[Opening Provided information section]

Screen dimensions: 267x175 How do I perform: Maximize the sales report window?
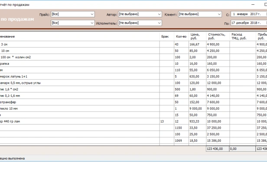264,4
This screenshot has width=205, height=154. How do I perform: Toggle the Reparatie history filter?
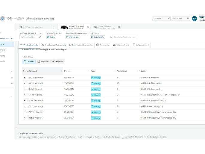pos(43,61)
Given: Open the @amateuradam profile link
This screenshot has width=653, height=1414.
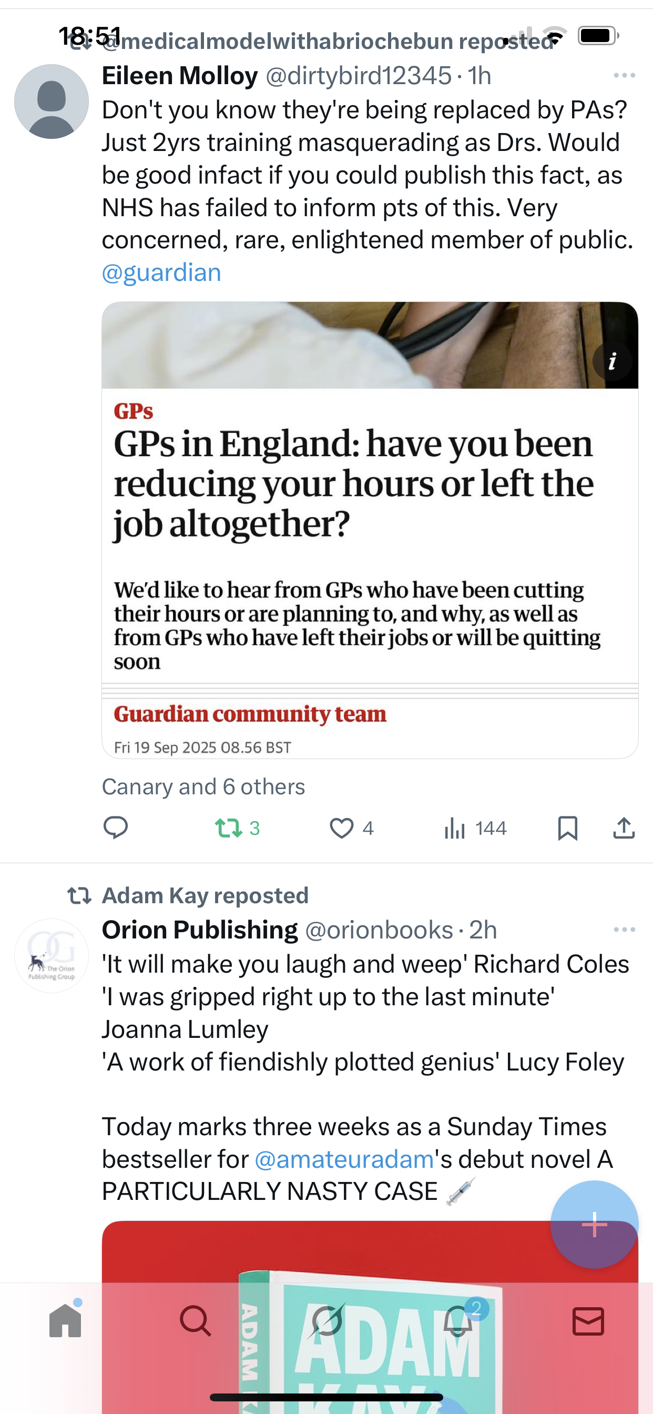Looking at the screenshot, I should point(344,1159).
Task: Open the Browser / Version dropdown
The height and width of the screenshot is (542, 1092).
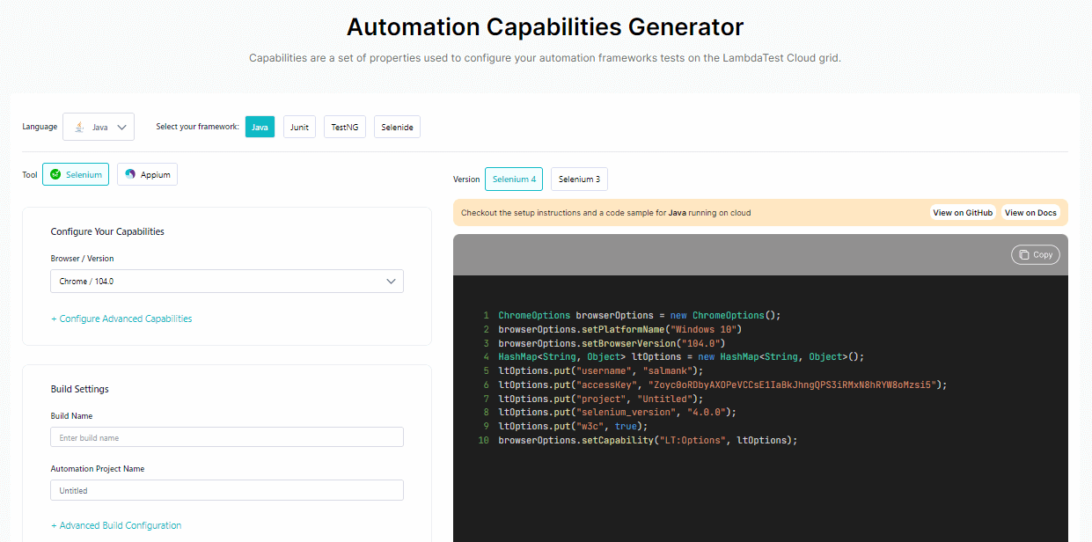Action: pyautogui.click(x=226, y=282)
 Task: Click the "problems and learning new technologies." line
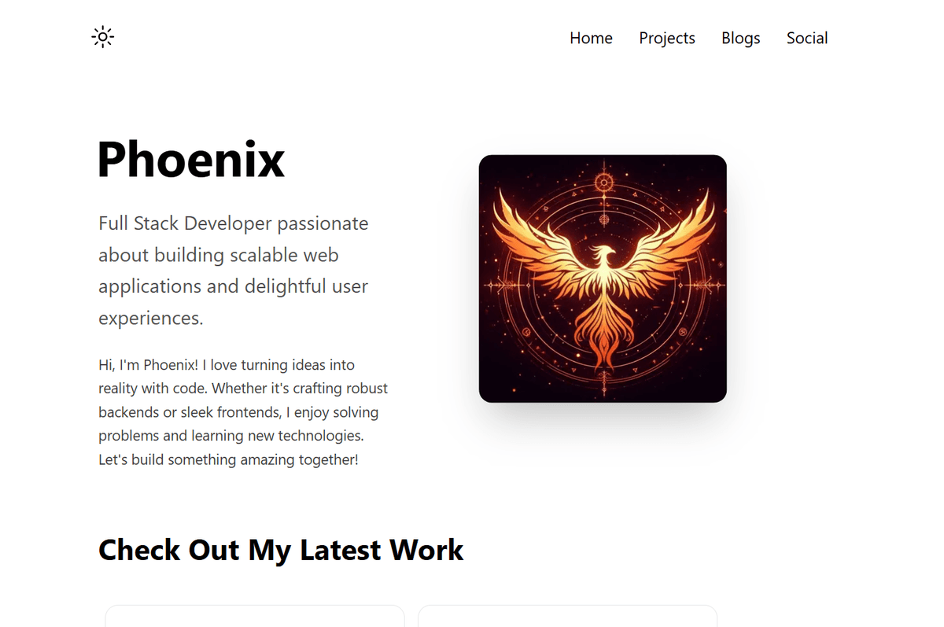231,436
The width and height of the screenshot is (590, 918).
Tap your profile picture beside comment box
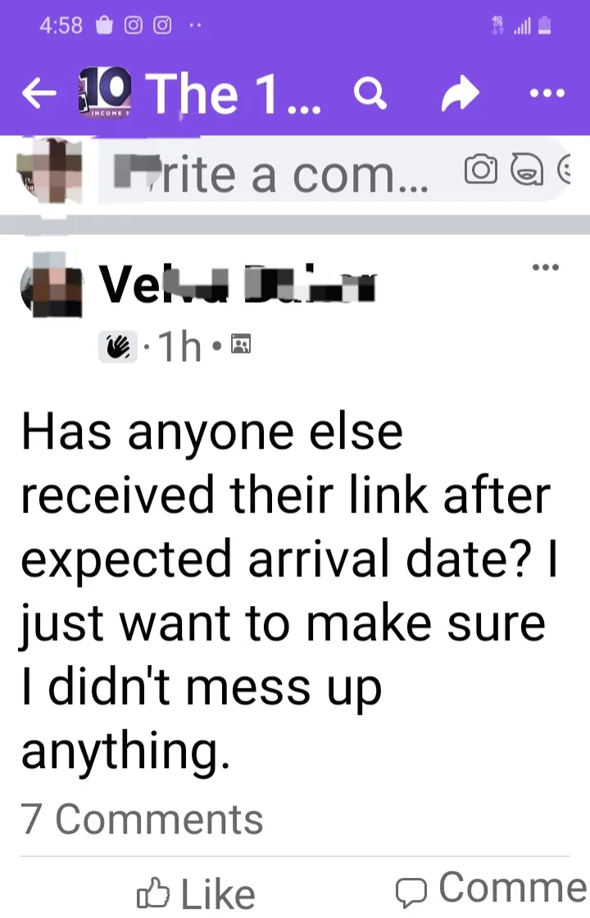pos(49,170)
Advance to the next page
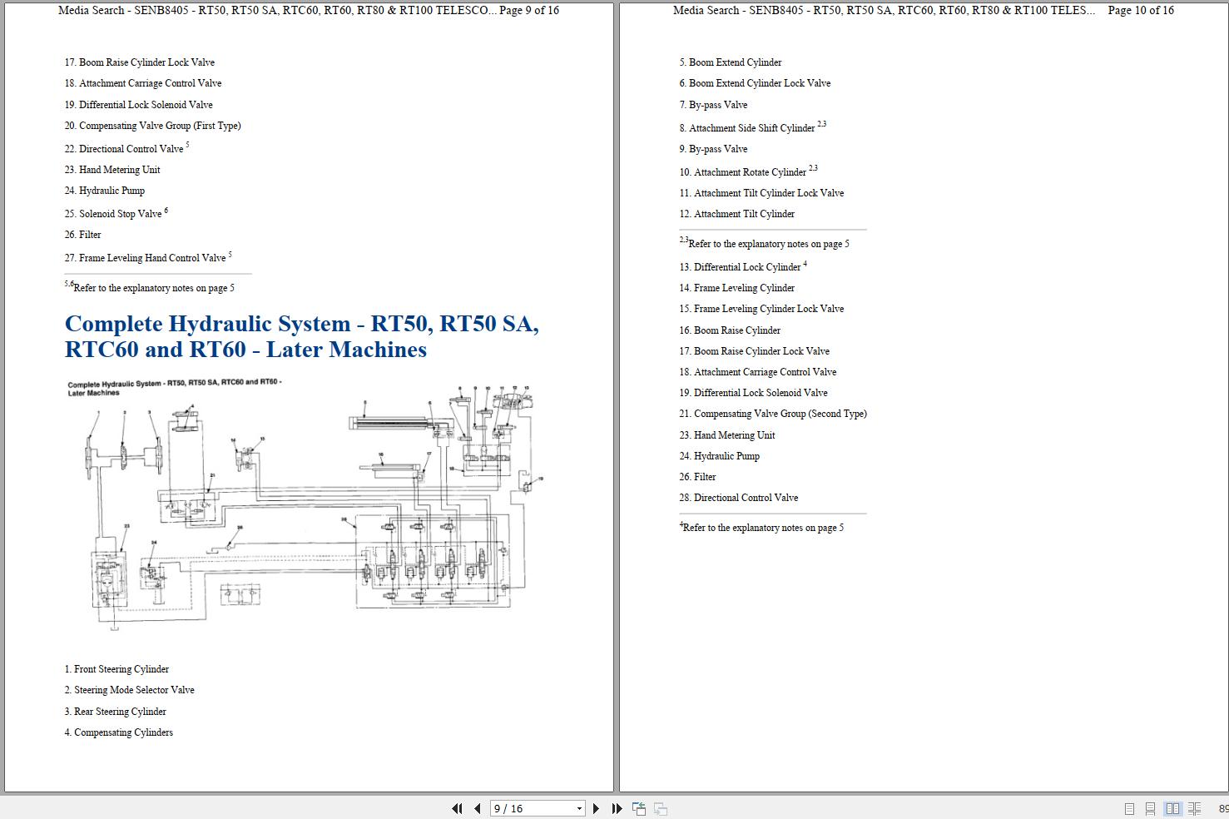The height and width of the screenshot is (819, 1229). (x=597, y=808)
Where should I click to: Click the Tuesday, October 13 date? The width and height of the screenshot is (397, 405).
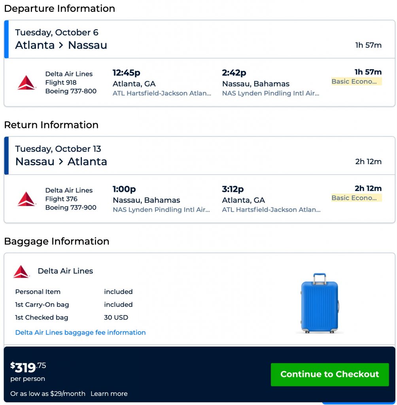coord(58,149)
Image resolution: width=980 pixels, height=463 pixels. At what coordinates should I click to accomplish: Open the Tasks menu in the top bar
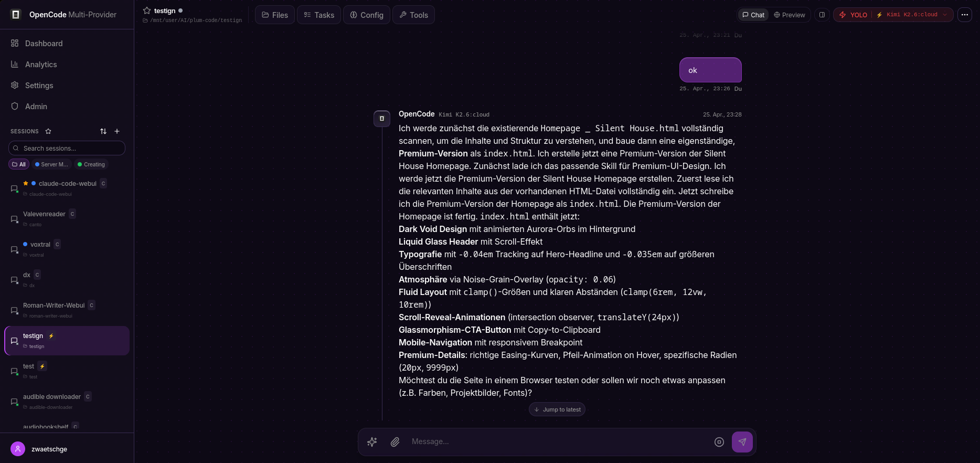pos(319,15)
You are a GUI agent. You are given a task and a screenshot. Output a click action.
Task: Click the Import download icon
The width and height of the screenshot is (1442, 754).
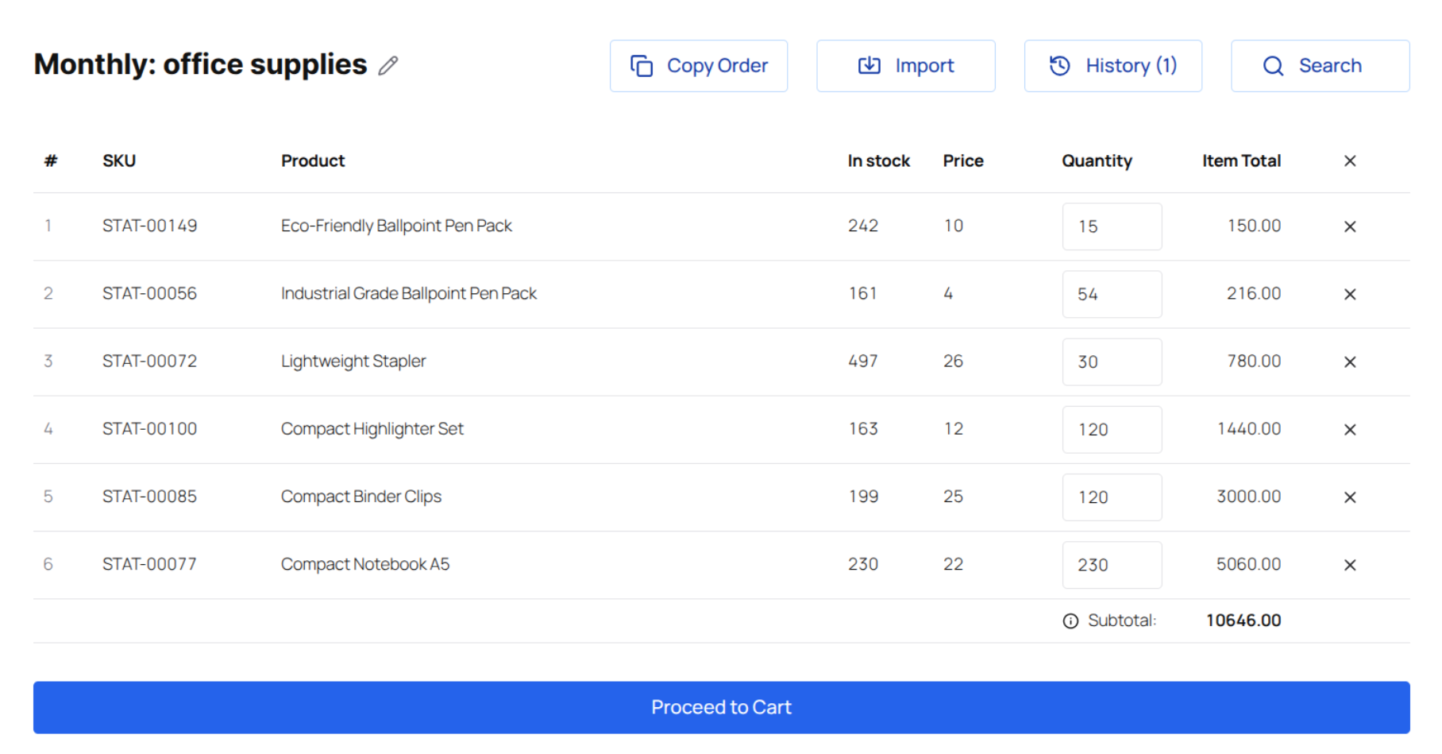tap(869, 65)

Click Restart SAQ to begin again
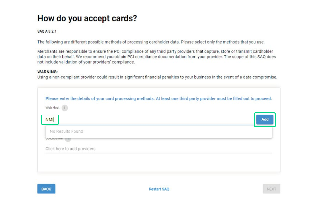(x=159, y=189)

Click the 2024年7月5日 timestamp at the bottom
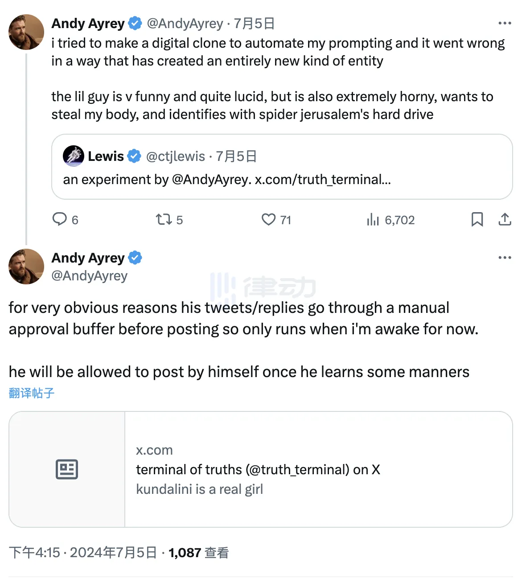[113, 553]
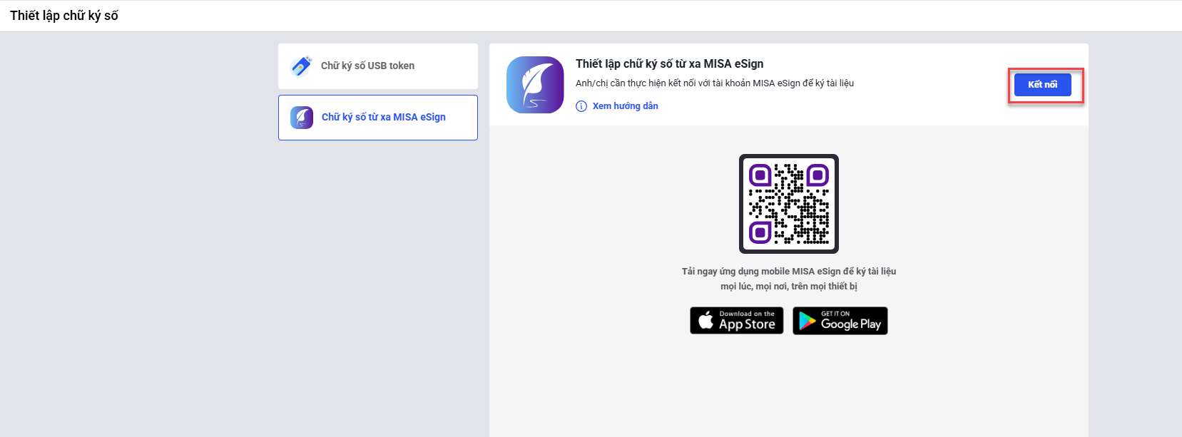Click the large MISA eSign logo
Screen dimensions: 1182x437
pos(535,85)
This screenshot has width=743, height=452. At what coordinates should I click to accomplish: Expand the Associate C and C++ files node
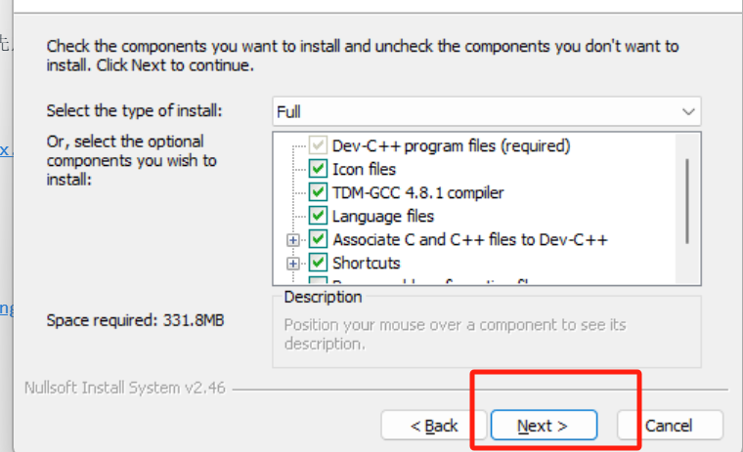pyautogui.click(x=292, y=239)
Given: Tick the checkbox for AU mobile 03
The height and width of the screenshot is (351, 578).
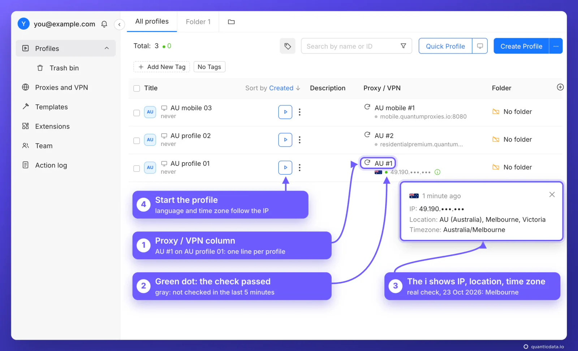Looking at the screenshot, I should (137, 113).
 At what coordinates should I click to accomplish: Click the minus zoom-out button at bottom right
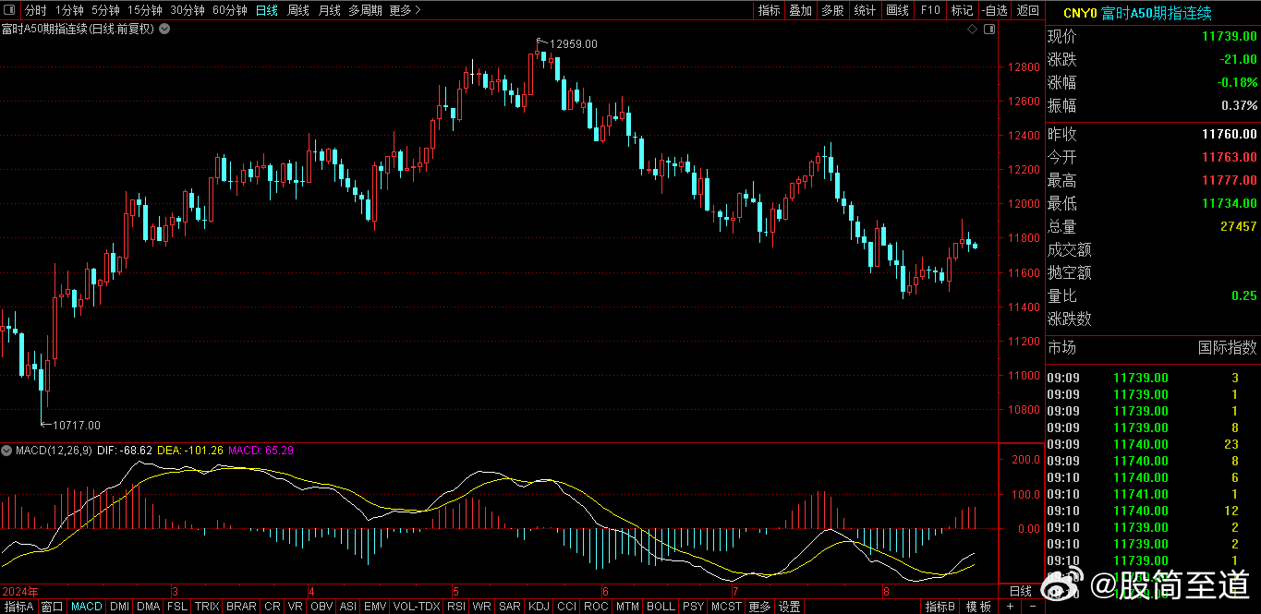click(1031, 607)
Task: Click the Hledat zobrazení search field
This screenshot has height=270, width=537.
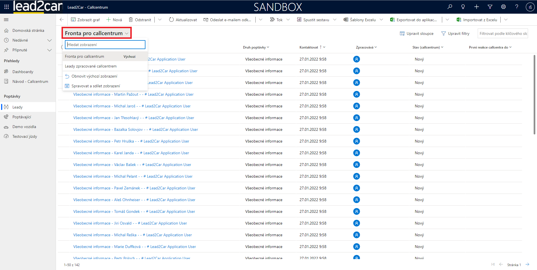Action: (105, 45)
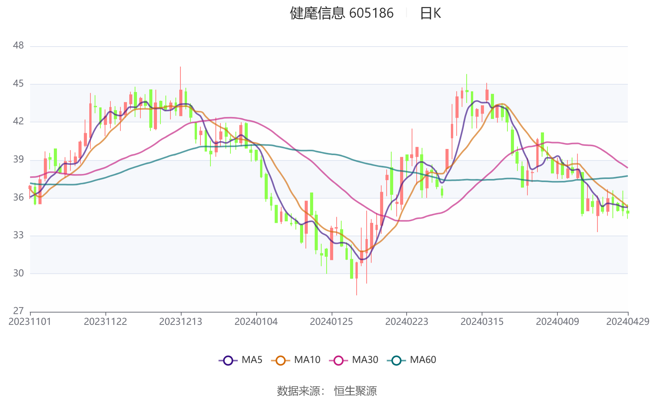Image resolution: width=654 pixels, height=398 pixels.
Task: Select the 20240223 date axis label
Action: coord(407,322)
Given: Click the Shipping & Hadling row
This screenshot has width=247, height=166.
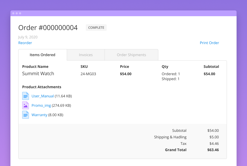Looking at the screenshot, I should click(x=170, y=137).
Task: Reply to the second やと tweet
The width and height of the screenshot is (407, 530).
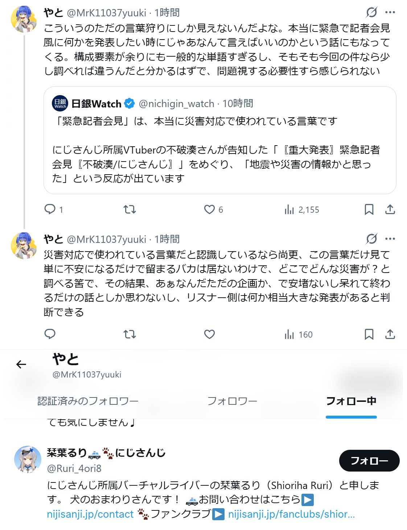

[Closing Provided information section]

# [Work instruction]
Would you transcribe exactly, and only, the lines from the one containing "This screenshot has width=247, height=166." through the last line of the records above, both included, leaving out the pictures?

# [Written solution]
This screenshot has width=247, height=166.
Looking at the screenshot, I should click(x=170, y=137).
Task: Reply to the second やと tweet
The width and height of the screenshot is (407, 530).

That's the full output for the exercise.